-- Records for the task follows --

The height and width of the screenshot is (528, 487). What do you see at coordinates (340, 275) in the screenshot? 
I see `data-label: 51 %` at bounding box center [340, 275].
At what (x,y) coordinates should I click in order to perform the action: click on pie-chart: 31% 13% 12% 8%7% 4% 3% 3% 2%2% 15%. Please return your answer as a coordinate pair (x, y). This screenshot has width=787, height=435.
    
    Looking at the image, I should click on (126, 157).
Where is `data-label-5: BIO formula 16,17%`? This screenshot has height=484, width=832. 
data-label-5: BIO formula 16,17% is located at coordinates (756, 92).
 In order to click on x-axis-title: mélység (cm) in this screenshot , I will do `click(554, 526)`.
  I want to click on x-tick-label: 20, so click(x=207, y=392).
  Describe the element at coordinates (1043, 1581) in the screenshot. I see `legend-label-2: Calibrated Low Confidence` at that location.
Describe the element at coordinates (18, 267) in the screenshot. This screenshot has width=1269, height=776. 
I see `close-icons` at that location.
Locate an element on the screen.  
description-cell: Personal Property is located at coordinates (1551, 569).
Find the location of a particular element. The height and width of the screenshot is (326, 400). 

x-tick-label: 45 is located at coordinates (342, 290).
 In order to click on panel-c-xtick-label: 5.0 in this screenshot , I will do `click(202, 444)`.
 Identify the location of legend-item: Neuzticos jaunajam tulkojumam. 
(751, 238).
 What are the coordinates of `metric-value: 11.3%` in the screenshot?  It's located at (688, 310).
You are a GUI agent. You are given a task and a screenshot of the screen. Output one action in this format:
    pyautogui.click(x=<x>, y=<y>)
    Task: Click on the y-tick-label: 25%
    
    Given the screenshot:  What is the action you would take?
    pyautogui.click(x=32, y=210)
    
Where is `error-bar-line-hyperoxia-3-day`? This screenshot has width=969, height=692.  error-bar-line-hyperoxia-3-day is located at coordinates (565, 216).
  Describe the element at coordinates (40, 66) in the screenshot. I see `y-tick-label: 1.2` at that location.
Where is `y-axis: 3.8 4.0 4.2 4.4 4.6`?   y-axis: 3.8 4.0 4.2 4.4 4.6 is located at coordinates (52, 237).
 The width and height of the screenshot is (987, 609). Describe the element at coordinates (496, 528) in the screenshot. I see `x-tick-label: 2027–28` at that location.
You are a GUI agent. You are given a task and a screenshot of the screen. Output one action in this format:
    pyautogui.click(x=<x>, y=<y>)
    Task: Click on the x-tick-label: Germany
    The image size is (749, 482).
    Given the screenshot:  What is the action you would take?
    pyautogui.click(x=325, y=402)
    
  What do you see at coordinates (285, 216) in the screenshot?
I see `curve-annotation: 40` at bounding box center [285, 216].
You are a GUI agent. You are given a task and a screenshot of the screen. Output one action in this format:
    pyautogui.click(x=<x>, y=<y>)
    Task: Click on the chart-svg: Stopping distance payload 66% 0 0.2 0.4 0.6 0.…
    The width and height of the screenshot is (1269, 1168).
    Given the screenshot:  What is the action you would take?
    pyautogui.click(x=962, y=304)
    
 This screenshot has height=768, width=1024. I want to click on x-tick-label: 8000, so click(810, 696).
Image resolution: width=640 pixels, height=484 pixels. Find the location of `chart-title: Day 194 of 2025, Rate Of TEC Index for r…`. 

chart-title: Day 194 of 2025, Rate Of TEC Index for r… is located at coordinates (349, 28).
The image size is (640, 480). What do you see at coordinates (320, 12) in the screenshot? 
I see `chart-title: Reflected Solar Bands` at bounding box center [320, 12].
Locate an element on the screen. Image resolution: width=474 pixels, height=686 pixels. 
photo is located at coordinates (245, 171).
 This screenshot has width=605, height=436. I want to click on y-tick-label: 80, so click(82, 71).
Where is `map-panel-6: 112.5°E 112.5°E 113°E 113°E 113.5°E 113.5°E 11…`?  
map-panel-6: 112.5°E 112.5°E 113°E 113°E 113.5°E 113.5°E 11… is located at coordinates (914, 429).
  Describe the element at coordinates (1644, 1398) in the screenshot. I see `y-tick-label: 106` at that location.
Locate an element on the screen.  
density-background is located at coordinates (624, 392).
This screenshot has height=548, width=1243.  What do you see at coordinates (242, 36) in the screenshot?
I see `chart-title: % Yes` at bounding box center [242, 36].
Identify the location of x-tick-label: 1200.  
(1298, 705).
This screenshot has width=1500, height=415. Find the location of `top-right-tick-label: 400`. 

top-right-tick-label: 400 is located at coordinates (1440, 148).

-- Records for the task concluded --

### What is required
Copy out, character for character, the part of the records that opens with the line containing "This screenshot has width=1500, height=415." and closes at the end of the records.

### Result of this task
This screenshot has width=1500, height=415. Find the location of `top-right-tick-label: 400`. 

top-right-tick-label: 400 is located at coordinates (1440, 148).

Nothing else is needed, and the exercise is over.